Say, as a bare number, how many lines of the listing hold "will".

· · ·

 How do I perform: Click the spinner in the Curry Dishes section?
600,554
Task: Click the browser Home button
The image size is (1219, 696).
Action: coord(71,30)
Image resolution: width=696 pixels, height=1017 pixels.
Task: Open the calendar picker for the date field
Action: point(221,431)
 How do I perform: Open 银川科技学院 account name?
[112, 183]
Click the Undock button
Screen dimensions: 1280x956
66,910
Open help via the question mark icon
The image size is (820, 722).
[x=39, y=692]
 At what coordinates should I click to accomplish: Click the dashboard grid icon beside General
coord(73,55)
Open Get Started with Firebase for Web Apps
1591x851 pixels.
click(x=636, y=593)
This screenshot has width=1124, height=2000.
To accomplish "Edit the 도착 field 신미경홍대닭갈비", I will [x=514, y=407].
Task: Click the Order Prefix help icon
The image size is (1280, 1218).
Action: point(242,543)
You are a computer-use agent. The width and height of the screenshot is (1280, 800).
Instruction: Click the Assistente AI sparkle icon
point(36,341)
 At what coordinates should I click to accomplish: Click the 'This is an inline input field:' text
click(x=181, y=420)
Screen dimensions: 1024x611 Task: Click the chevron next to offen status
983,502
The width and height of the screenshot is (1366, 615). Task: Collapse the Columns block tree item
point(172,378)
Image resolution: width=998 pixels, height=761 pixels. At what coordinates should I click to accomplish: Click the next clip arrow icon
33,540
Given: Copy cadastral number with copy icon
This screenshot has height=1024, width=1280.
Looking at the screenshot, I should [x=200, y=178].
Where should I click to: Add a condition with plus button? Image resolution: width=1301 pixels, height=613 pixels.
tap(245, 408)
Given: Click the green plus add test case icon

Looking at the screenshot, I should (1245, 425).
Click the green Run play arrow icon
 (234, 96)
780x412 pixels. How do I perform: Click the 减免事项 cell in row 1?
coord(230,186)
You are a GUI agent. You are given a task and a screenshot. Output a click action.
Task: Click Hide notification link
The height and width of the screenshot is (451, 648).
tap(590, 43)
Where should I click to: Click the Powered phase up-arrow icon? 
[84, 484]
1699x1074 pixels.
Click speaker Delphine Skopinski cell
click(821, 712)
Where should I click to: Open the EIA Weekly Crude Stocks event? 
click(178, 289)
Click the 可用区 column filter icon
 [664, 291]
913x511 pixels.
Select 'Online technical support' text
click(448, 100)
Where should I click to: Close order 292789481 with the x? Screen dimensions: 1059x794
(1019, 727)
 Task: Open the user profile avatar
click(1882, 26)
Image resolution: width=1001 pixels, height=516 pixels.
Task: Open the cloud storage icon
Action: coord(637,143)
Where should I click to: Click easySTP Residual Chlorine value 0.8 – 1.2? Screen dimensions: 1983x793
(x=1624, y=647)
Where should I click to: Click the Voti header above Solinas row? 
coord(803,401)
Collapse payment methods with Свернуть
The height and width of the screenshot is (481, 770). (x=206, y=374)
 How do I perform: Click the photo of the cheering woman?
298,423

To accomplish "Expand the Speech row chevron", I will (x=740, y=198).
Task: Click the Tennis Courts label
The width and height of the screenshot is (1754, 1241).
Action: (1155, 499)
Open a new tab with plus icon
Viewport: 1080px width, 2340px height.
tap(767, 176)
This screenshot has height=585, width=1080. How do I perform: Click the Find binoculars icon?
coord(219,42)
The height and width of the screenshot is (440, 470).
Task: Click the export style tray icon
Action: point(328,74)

· · ·

### Worked solution:
2